How one borrower has avoided foreclosure for 8 years

Borrower Joseph Lents has been able to forestall foreclosure (and hasn’t made a payment) for 8 years now on his Washington Mutual loan.  How did he do it?  He simply asked the bank to produce the promissory note, which they repeatedly could not, and without the actual promissory note, Judges have repeatedly ruled that the bank can’t foreclose.

I’m not necessarily condoning people ducking responsibility for their commitments, but when banks like WaMu/Chase repeatedly stack the rules against customers to maximize fee income, and refuse to be reasonable or competent in working with people to obtain loan modifications they are entitled to under federal law, it it nice to see a little bit of that going back to the banks.
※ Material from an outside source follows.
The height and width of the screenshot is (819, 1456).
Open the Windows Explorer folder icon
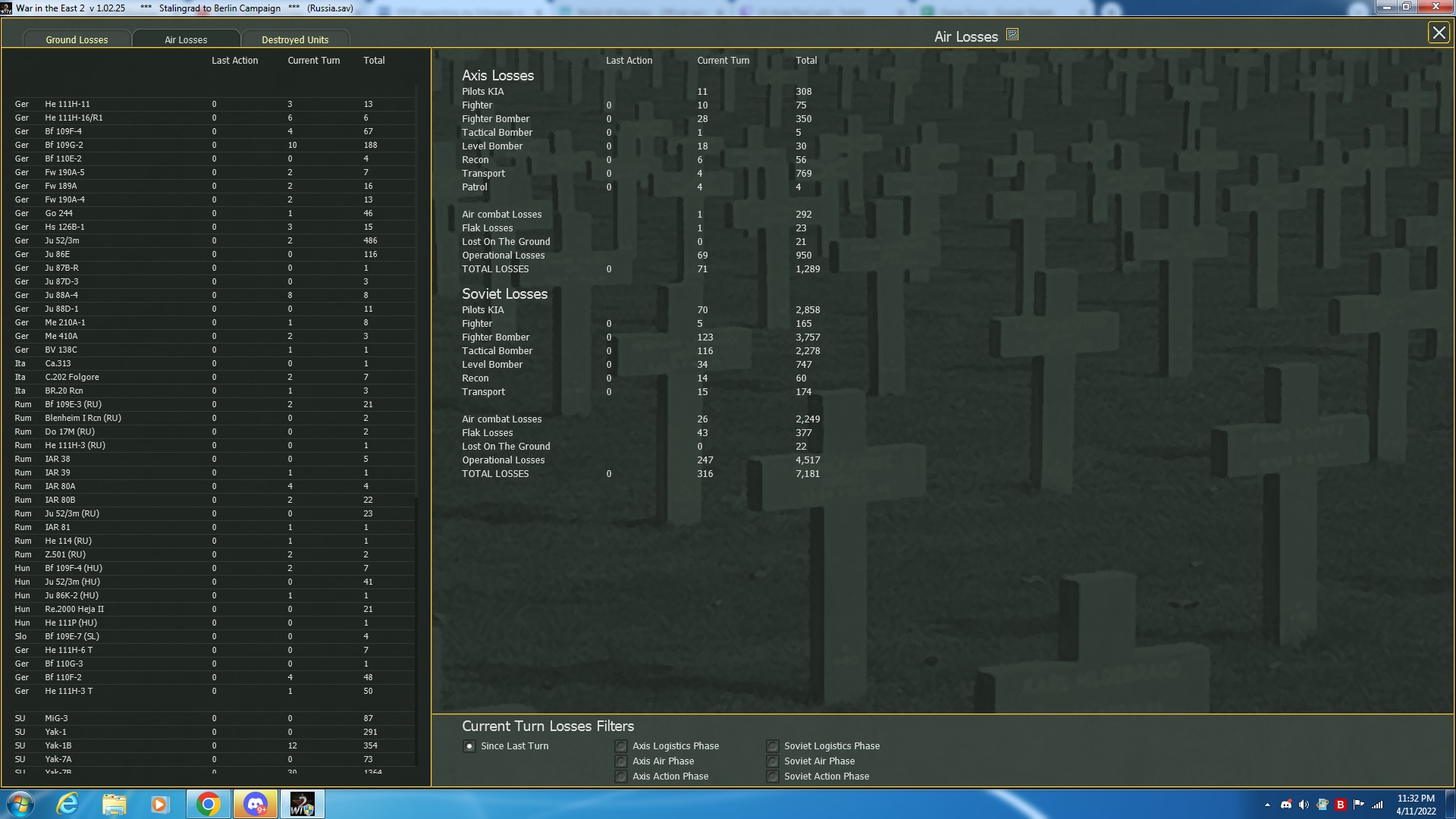click(114, 804)
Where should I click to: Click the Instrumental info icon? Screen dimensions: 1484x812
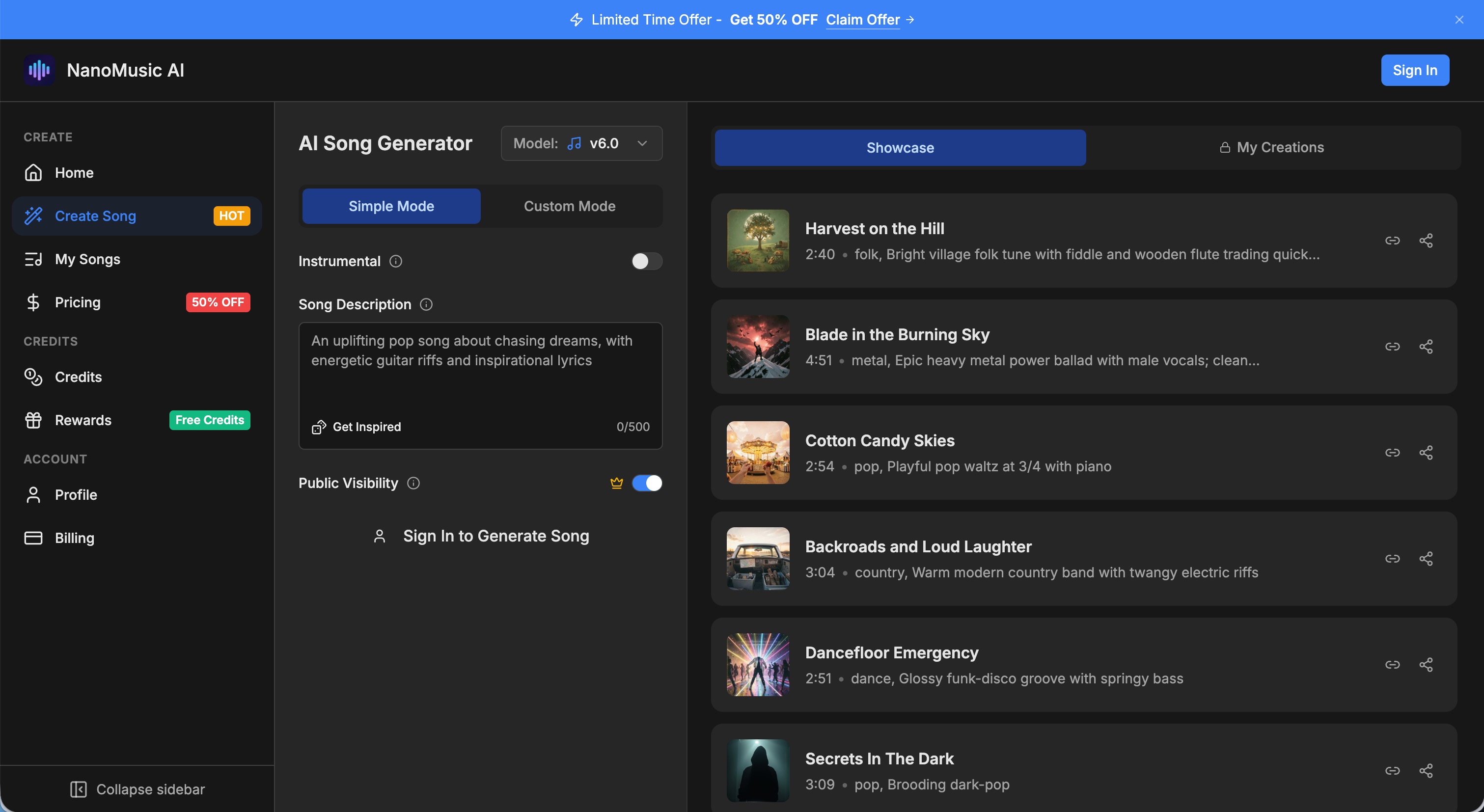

The bad record keeping that seems to be the cornerstone of the current foreclosure paperwork crisis also has some uncomfortable implications on how well Chase manages the small details of the rest of its business, which according to the many stories we’ve posted here, they don’t seem to be very good at.

1 Comment

  • By coakl, January 12, 2011 @ 11:42 am

    The lender may not be able to foreclose but lenders will report your delinquency to the credit bureaus. Lents’s debt has grown to about $2.5 million, including unpaid taxes, interest and penalties.

    Lent’s credit score is in the toilet, trapping him in the house and guaranteeing that no lender will touch him for the rest of his life. Anyone else who checks Lent’s credit will also stay away from him (e.g. employers, landlords, even opening checking accounts at some banks).